In Article 13 of the by-law it is stated that an administrative fine of up to three percent (3%) of their net sales in the previous calendar year will be applied in the case of performing any of these actions such as: The operator’s failure to fulfill the obligation to ensure that personal data can only be accessed by authorized persons and to ensure the security of the systems in which personal data is stored and the applications used to provide access to personal data, Failure to fulfill the obligation to keep or delete the traffic data of subscribers/users processed and stored in accordance with the relevant legislation within the stipulated time, Failure to fulfill its obligations regarding the processing of traffic data and location data, Failure to fulfill its obligations regarding the protection of personal data against the destruction, loss, modification, storage or storage of personal data in another medium, processing, disclosure and access to such data, as a minimum unintentional, unauthorized or illegal, Failure to fulfill the obligation to keep detailed transaction records of all accesses provided to personal data and other related systems and the transactions made by the personnel authorized to access for the period specified in the relevant legislation or violation of other obligations regulated in the relevant legislation on the processing of personal data and secrecy.   

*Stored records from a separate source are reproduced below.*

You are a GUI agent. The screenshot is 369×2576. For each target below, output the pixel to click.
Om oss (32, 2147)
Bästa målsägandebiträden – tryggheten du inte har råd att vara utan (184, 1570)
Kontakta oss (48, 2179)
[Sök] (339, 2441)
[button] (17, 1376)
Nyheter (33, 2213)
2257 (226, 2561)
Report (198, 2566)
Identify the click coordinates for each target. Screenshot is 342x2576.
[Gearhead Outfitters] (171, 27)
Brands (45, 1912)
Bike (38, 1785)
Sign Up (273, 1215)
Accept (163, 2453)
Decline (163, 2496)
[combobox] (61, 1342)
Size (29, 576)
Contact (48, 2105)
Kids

            Pursuant to article 21 of the By-law “In the cases of: Failure to use the safe products and system in administrative, technical, legal requirements and processings, Failure to perform the service reliably, Failure to have the required administral and technical opportunity and abilities to perform its duties in determined quality, Acting contrary to the rules set out regarding the protection of personal data and information security in these systems or failure to comply with other obligations determined by the relevant legislation by the Institution, Failure to properly record the data required to be recorded at all stages of the functioning of the registered electronic mail system an administrative fine of up to three percent (3%) of the net sales in the previous calendar year will be imposed on the registered electronic mail service provider.”